Oct 1, 2001 12  pages

Summary

Two Views on Defined Contribution Health Benefits—More than 67 percent of Americans under age 65—or 163.4 million Americans—were covered by an employment-based health plan during 2000, up from 66.6 percent in 1999. In addition, between 1999 and 2000, the number of uninsured nonelderly Americans declined from 39 million to 38.5 million, while the percentage declined from 16.2 percent to 15.9 percent. Although the expansion occurred at a time when health insurance costs were going up much more rapidly than increases in average income, general inflation, or growth in the gross domestic product (GDP), there is only modest evidence that employers shifted costs onto workers during 2000. The article cautions that these trends could easily change in the future as data become available concerning the combined effect of the economic slowdown and rising health benefit costs.

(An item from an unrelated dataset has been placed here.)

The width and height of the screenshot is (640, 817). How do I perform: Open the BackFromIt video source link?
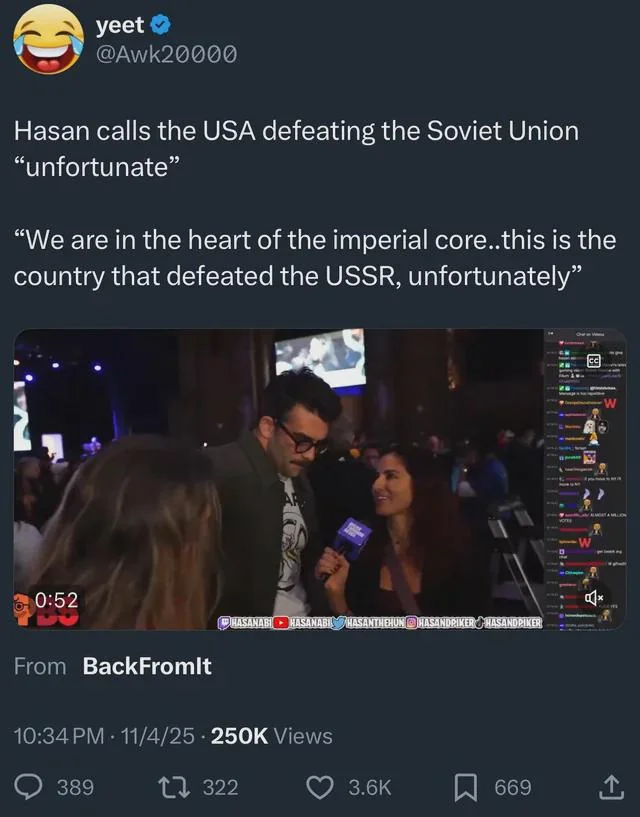(147, 666)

This article presents two opposing views on DC health benefits: one by Dr. James Bentley of the American Hospital Association, and the other by Dr. Donald Palmisano of the American Medical Association. Dr. Bentley's has four major concerns: First, almost nowhere is there a healthy, stable individual insurance market. Second, if people were no longer in a group structure, some might not replace their employment-based health insurance, increasing the number of uninsured. Third, shifting to DC health benefits would increase uncompensated care if individuals make a poor selection of plans. And fourth, hospitals would end up subsidizing anyone who selects a low level of coverage. Dr. Palmisano maintains that consumer-driven health care, in the form of DC health benefits, would address today's situation of misdirected competition and dissatisfaction among patients, physicians, and even health insurers. This approach would allow patient choice and would be good for patient care; would enhance cost-consciousness on the part of both patients and physicians, thereby restraining medical cost increases; produce healthier workers, increasing their productivity; and would encourage competition for patients, leading to new insurance products that may offer advantages to patients who otherwise might be uninsured.